TYPES OF STUDENT ENGAGEMENT
Student engagement is a word that describes a person’s interest in and excitement for education, as well as how that affects their academic achievement and behaviour. Student involvement is a complicated concept, which makes it even more difficult to grasp. Student engagement is a multi-faced concept which has three different dimensions attached to it. These are cognitive engagement, emotional engagement and behavioural engagement.
Student engagement not only makes teaching more enjoyable, engaging, and rewarding, but it has also been proved to have significant effects on pupils. Students who are engaged are more likely to thrive academically, create a greater sense of connection with their school, and have a better sense of social-emotional well-being. Low student engagement, on the other hand, is linked to a slew of bad outcomes, including delinquency, aggression, substance addiction, and school dropout. As a result, promoting student engagement at all grade levels is crucial.
Let’s try to understand the different types of student engagement in classroom.
Cognitive engagement refers to the cognitive functions that are engaged in a student’s learning process, as well as how intrinsically driven and invested pupils are in the process, and also how much they regulate and take ownership of it. Solving complicated issues, applying thinking abilities, and implementing learning tactics such as reviewing knowledge and participating in question-and-answer sessions are all examples of cognitive engagement. Students are cognitively engaged when they seek for clarification or share examples of their own. Students learn to process (and “own”) the concepts, abilities, and attitudes provided in these situations.
Emotional engagement refers to how students feel about their teacher, classroom, and overall learning experience, as well as their sense of belonging and the emphasis they put on their work. It expresses the emotions that students are experiencing and displaying in a particular class. Confusion, worry, excitement, and anticipation, as well as apathy, are all possible emotions. When one is engaged in an activity that gives delight or interest, such as watching television, doing a hobby, or listening to a podcast, one is more likely to spend time and effort. A positive emotional engagement can also help students endure in the face of setbacks and boost their self-efficacy. This category of engagement showcases to us a student’s sentiments, attitudes, and perceptions about school, specifically their sense of belonging, curiosity, eagerness to study and their interest and liking of the school.
Behavioural engagement entails a student’s adherence to regulations as well as participation in class and extracurricular activities and is also the observable measures of cognitive and emotional engagement. When students nod in agreement or grin, look bewildered, take notes, or provide a question or comment, effective instructors take note. Time spent on task is another indicator. These physical behaviours, on the other hand, may not reflect the full depth and breadth of student participation. As a result, employing relevant active learning tactics at the right time during the session may allow us to get a more realistic picture of our students’ participation. In layman language, it refers to how engaged and attentive kids are in class and at school in general, such as their participation and involvement in learning process, classwork activities and even their engagement with other peers in a team work exercise.

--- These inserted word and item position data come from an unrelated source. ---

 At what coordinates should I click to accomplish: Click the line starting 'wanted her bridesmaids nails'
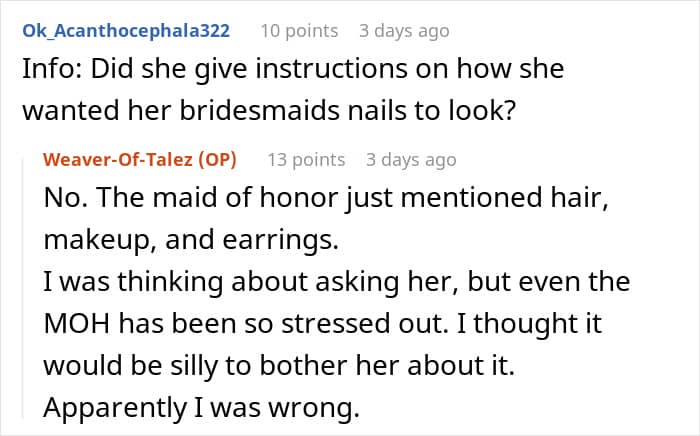268,112
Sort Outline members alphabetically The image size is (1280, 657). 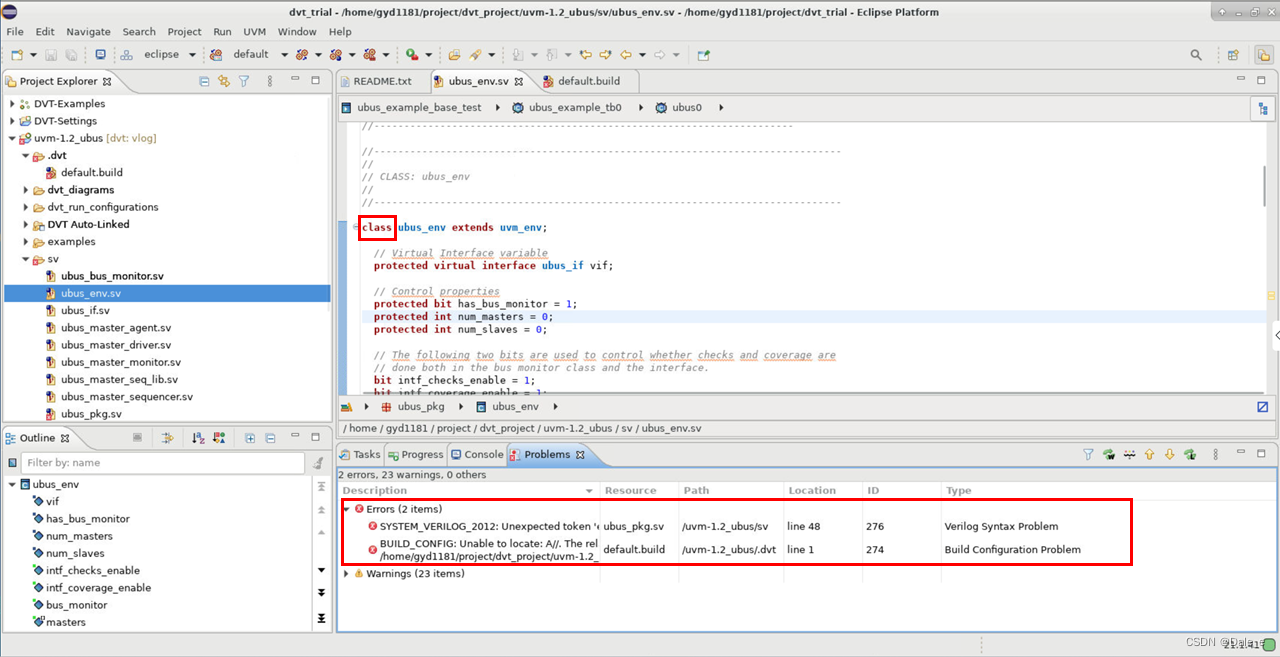click(x=198, y=438)
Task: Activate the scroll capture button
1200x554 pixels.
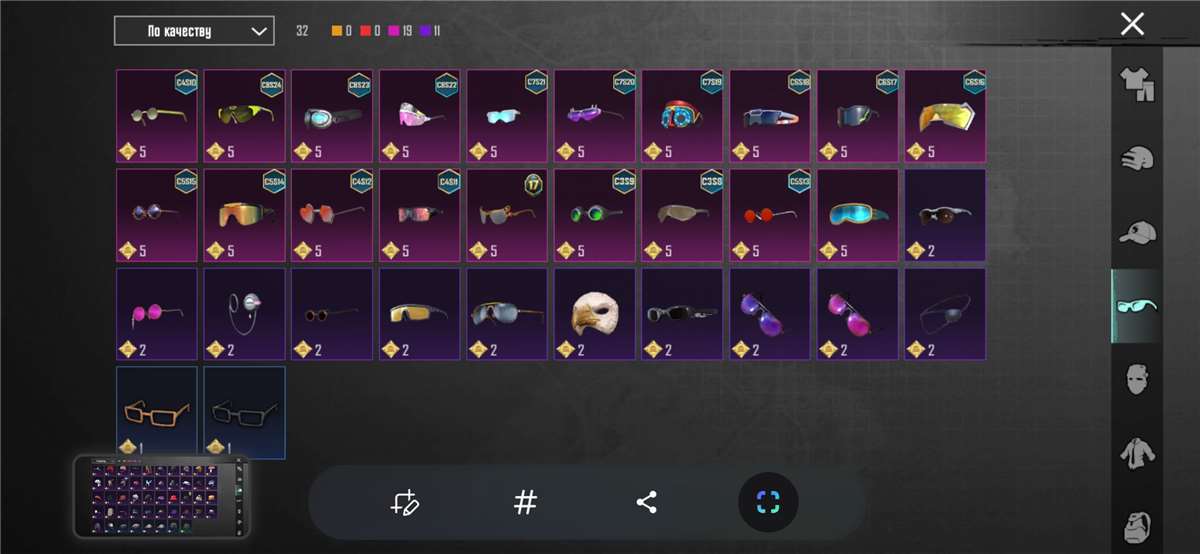Action: (768, 502)
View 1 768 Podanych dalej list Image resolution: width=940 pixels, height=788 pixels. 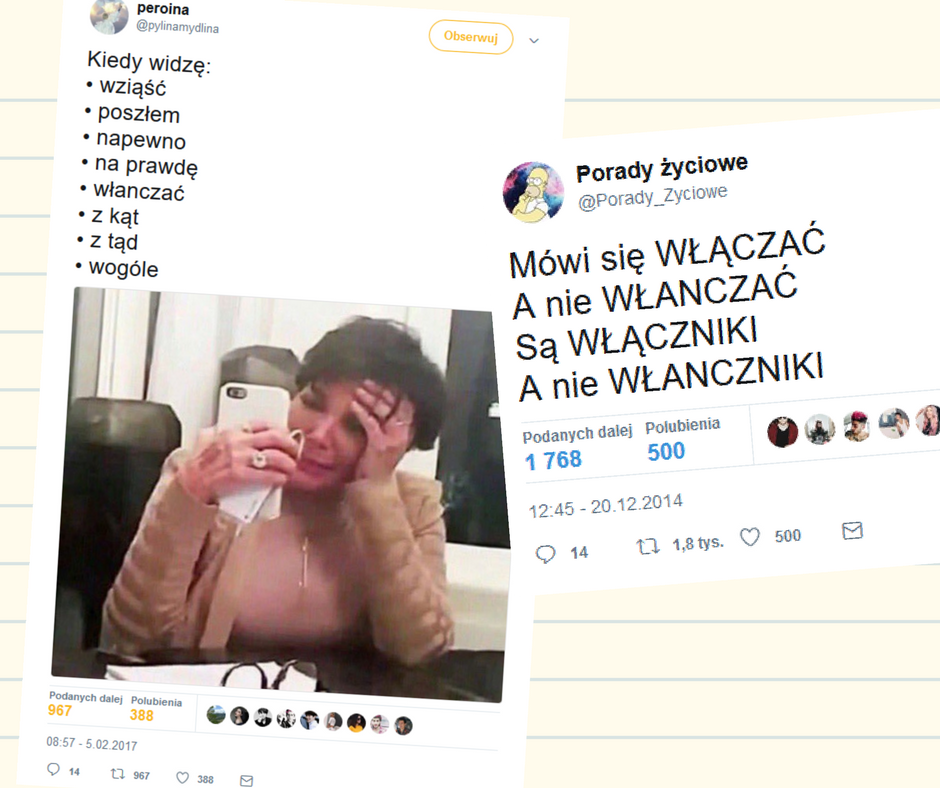click(553, 461)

Since behaviours, emotions, and cognitions all play a role in development, it’s critical to think about all the three, behavioural engagement, emotional engagement, and cognitive engagement while putting together a definite approach for student’s learning and development. All three types of engagement can influence a student’s motivation for academic accomplishment, which is influenced by their perspectives of the school environment. Hence, it should be examined holistically rather than in isolation. There has been increased attention on the importance of engagement and its role in enhancing learning, and promoting student motivation and retention and when done with involving all three dimensions, the results are on a higher positive level in regard to student learning and classroom management.